Presidentes progresistas piden reformar la ONU “para que funcione”


Una docena de mandatarios y líderes progresistas de todo el mundo alzaron su voz este sábado durante la IV Cumbre en Defensa de la Democracia para exigir acciones concretas que transformen las Naciones Unidas. El bloque de presidentes instó a una democratización urgente del organismo para evitar que mantenga su silencio ante los conflictos bélicos y las derivas autoritarias.

El presidente de Brasil, Luiz Inácio Lula da Silva, lideró el reclamo al asegurar que la ONU no puede permanecer como una observadora pasiva frente a las crisis que sacuden al planeta actualmente. El encuentro, encabezado por Lula y el presidente español Pedro Sánchez, reunió a los mandatarios de México, Colombia, Sudáfrica y Uruguay en un esfuerzo por blindar el derecho internacional.

Sánchez hizo un llamado a la movilización activa de las fuerzas progresistas para frenar la normalización del uso de la fuerza en las relaciones exteriores. Los líderes coinciden en que la estructura actual de poder resulta insuficiente para responder a las amenazas que enfrenta la democracia a nivel global.

Propuestas estratégicas para una nueva gobernanza internacional

Durante las sesiones en la capital catalana, surgieron propuestas de alto impacto político para renovar la conducción de los organismos multilaterales. Pedro Sánchez y el expresidente chileno Gabriel Boric impulsan la iniciativa de que, por primera vez en la historia, una mujer asuma la Secretaría General de la ONU.
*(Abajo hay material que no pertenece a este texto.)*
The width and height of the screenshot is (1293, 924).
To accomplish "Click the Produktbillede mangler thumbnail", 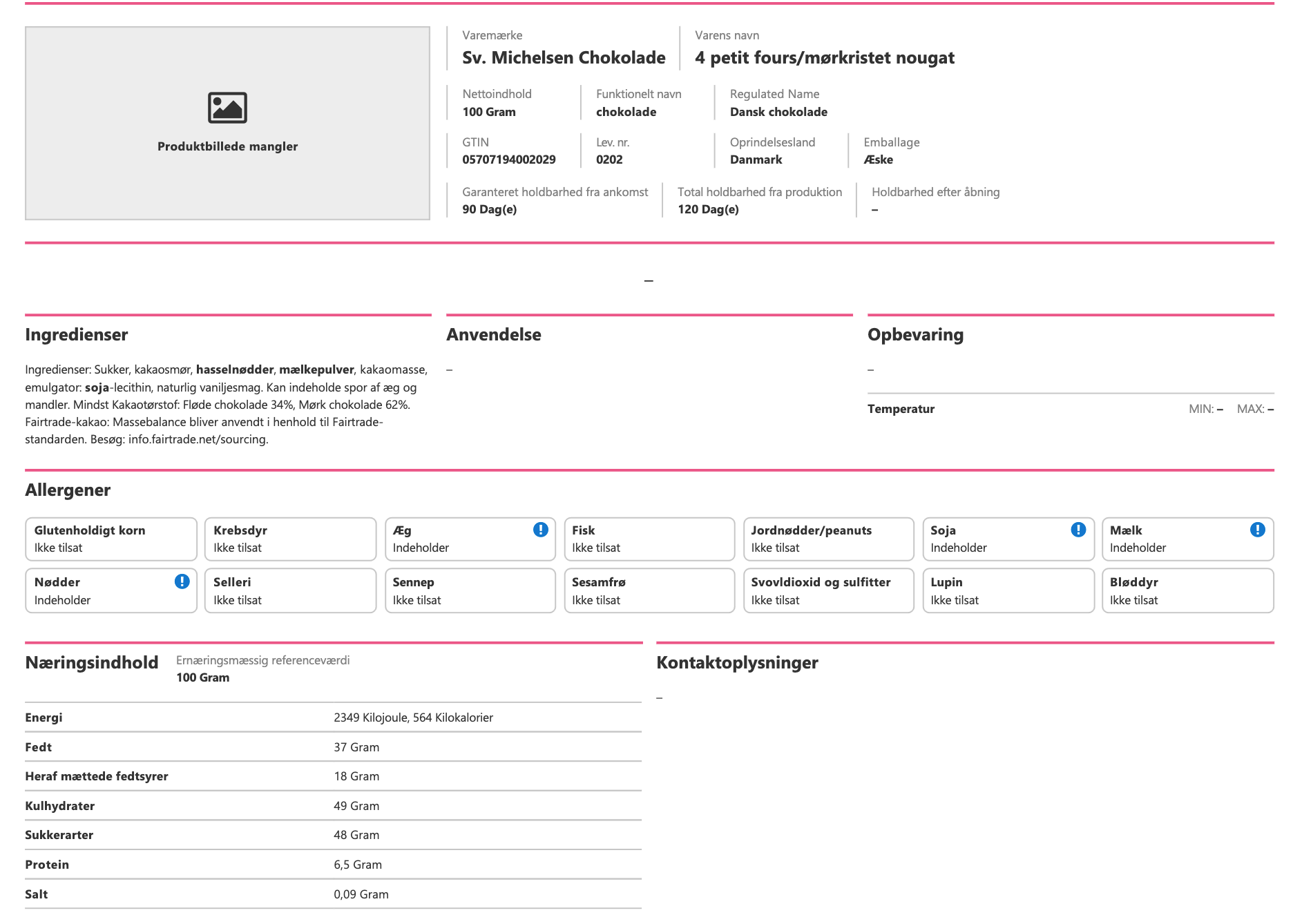I will coord(227,124).
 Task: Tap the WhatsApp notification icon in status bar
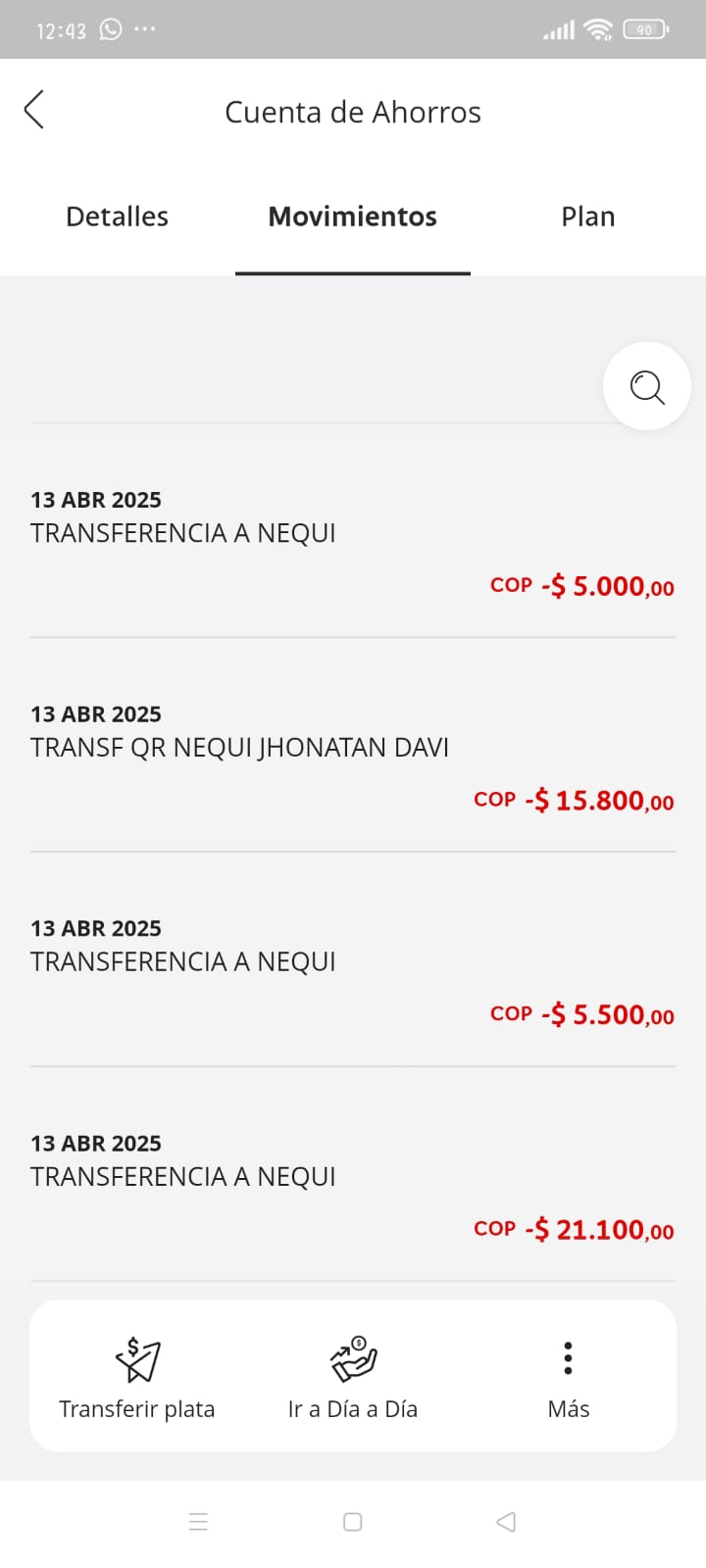click(111, 29)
Por su parte, el presidente sudafricano Cyril Ramaphosa insistió en la necesidad de ampliar el Consejo de Seguridad para incluir a naciones de África y otras regiones históricamente excluidas de la toma de decisiones.

La presidenta de México, Claudia Sheinbaum, presentó un plan ambicioso que busca transformar la inversión militar en bienestar social y ambiental. Su propuesta plantea destinar el 10% del gasto mundial en armamento a un programa global de reforestación masiva para combatir el cambio climático. Bajo la premisa de sembrar vida en lugar de guerra, la mandataria mexicana reafirmó la postura de su gobierno a favor de la paz y la cooperación internacional por encima de la carrera armamentista.

Defensa de la soberanía y rechazo a las medidas unilaterales

El debate también abordó la preocupación por el retorno de políticas injerencistas y el uso de sanciones como herramienta de presión política. El presidente Lula criticó duramente las decisiones unilaterales de las potencias que ignoran el consenso de las Naciones Unidas y amenazan la estabilidad mundial. Los líderes respaldaron de forma unánime la soberanía de los pueblos y manifestaron su rechazo a cualquier intento de intervención externa en los asuntos internos de las naciones.

Lula fue el más tajante al aseverar: «no queremos más emperadores». «Me molesta el regreso de los emperadores que se creen los dueños del mundo», apuntó el brasileño.

En este contexto, la cumbre sirvió como espacio para ratificar el apoyo a Cuba y exigir el fin definitivo del bloqueo económico que afecta a la isla. La presidenta Sheinbaum recordó la tradición diplomática de México en defensa de la autodeterminación, mientras que Lula instó a la comunidad internacional a romper el silencio frente a estas medidas coercitivas. La próxima cita de este foro progresista tendrá lugar en México en 2027, con el objetivo de consolidar una economía centrada en el bienestar y las necesidades reales de los pueblos.